By Qianyan and Linzai
In recent years, self-supervised learning and Transformer have taken off in the vision field. Self-supervised pre-training for images significantly reduces the heavy labeling workload of image tasks and saves a lot of labor costs. The great success of transformer technology in the NLP field also provides a large imagination space for further improvement of CV model effects. Alibaba Cloud Platform of Artificial Intelligence (PAI) has developed EasyCV (an all-in-one visual modeling tool) to promote the implementation of self-supervised learning and Vision Transformer in Alibaba Group and Alibaba Cloud. EasyCV builds a rich and comprehensive self-supervised algorithm system and provides a SOTA pre-training model of Vision Transformer. EasyCV model zoo covers areas, including self-supervised training for images, image classification, metric learning, object detection, and key point detection. EasyCV also provides out-of-the-box training and inference capabilities for developers. At the same time, it has made in-depth optimization in training and inference efficiency. In addition, EasyCV is compatible with the Alibaba AI system. Users can use all the features of EasyCV in the Alibaba Cloud environment.
After EasyCV was improved by Alibaba’s internal businesses, we hope to promote the EasyCV framework to the community to serve the vast number of CV algorithm developers and enthusiasts, so they can experience the latest self-supervised learning and transformer technology quickly and conveniently and apply them to business production.
How can we design the algorithm framework of EasyCV? What features can developers use? What are the future plans? Let's gain an insight into EasyCV.
EasyCV is Alibaba's open-source Pytorch-based all-in-one visual algorithm modeling tool with self-supervised learning and Transformer technology as the core. EasyCV supports multiple business units (BU) in Alibaba Group (such as Search, Amoy, Youku, and Fliggy). It also serves several enterprises on Alibaba Cloud. EasyCV meets customers' needs for customizing models and solving business problems through platform-based components.

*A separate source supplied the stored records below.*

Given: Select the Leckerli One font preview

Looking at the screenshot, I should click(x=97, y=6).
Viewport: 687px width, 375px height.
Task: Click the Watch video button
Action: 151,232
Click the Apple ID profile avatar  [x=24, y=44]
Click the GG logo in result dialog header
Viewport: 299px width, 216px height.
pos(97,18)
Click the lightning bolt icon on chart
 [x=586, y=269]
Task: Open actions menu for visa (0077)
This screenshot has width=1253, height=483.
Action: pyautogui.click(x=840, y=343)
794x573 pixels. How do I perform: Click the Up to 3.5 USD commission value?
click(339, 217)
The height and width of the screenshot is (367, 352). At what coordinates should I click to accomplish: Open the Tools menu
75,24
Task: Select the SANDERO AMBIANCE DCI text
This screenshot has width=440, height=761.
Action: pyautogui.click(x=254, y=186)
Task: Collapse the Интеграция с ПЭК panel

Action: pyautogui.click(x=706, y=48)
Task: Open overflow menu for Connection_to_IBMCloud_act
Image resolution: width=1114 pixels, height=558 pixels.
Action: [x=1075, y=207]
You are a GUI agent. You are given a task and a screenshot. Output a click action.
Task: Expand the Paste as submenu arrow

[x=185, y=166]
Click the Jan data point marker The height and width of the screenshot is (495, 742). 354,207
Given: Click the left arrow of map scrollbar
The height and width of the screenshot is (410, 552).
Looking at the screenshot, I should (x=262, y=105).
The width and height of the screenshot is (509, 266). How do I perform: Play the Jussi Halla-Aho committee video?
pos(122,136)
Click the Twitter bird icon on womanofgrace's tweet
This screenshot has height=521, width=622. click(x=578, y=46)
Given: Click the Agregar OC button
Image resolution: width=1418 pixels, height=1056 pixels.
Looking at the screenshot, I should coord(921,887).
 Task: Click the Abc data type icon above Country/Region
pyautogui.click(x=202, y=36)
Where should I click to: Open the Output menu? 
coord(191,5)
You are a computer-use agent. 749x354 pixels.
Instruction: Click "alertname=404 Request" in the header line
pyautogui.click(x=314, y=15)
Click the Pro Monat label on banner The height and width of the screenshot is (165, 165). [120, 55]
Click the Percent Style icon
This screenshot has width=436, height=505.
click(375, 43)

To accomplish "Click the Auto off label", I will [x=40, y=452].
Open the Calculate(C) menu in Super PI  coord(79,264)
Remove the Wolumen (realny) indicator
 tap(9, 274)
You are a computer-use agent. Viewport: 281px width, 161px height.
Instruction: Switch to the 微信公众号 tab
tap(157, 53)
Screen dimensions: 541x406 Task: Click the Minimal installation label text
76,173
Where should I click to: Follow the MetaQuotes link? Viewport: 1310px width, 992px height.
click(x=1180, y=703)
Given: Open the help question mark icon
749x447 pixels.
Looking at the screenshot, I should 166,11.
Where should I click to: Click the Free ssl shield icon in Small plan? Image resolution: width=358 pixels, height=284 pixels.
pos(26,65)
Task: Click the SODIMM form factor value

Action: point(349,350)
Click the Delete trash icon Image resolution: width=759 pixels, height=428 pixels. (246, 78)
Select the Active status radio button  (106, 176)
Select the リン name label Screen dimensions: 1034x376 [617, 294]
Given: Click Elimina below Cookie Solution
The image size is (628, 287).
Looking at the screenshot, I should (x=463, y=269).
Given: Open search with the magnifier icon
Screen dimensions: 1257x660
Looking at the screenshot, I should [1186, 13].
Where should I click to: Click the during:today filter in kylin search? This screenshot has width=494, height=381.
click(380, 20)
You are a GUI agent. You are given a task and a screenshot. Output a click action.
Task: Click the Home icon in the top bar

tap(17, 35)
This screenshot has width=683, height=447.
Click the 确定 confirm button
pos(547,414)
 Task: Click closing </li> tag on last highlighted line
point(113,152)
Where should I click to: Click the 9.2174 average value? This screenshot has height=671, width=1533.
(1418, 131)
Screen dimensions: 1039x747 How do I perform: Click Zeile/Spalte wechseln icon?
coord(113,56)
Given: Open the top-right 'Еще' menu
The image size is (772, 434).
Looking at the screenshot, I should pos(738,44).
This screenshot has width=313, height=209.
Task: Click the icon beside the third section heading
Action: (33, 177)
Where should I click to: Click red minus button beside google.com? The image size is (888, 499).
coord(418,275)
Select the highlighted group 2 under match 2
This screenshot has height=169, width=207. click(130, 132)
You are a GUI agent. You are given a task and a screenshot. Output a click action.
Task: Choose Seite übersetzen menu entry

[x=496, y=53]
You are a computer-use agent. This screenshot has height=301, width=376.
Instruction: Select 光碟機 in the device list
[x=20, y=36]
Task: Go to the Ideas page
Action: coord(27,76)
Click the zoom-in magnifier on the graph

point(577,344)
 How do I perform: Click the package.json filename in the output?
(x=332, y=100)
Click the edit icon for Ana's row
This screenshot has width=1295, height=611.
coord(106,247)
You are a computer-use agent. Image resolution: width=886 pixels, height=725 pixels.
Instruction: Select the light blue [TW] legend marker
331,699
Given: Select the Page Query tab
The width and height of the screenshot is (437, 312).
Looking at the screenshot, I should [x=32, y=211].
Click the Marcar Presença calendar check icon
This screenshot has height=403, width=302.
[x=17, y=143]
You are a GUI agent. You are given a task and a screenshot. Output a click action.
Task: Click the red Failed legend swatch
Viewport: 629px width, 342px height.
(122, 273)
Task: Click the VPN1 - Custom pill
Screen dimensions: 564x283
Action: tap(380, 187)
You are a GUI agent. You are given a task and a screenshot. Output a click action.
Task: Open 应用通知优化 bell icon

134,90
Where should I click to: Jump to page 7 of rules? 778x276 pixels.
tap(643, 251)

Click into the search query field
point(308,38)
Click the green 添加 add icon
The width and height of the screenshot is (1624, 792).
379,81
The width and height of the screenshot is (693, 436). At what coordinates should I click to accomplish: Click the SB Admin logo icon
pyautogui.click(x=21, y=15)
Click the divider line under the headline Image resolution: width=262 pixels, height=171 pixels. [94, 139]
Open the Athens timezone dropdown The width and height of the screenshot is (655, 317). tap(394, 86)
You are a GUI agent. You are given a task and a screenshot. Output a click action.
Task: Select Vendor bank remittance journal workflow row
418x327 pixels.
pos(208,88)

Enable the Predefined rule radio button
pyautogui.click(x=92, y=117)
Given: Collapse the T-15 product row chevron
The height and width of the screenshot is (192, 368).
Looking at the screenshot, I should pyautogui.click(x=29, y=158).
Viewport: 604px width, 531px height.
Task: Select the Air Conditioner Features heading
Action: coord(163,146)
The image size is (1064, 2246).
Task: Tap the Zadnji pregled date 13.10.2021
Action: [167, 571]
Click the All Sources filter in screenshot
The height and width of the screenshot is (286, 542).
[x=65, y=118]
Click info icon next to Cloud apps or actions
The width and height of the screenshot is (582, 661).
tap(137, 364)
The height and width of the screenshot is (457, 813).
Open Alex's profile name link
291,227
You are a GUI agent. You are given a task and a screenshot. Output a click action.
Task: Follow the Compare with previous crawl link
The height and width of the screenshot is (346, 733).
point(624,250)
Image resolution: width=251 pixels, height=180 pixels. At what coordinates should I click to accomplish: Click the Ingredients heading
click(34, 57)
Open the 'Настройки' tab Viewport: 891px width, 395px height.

The Address of Open-Source EasyCV: https://github.com/alibaba/EasyCV
Self-supervised pre-training technology for images based on unlabeled training data has developed rapidly over the past two years. Its effects in various visual tasks have been comparable to (or exceeded) the effect of supervised training that requires a large number of labeled data. At the same time, Transformer technology, a great success in the NLP field, has further presented a better SOTA effect in various image tasks, and its application has surged. As a combination of the two, the self-supervised pre-training of Vision Transformers was created.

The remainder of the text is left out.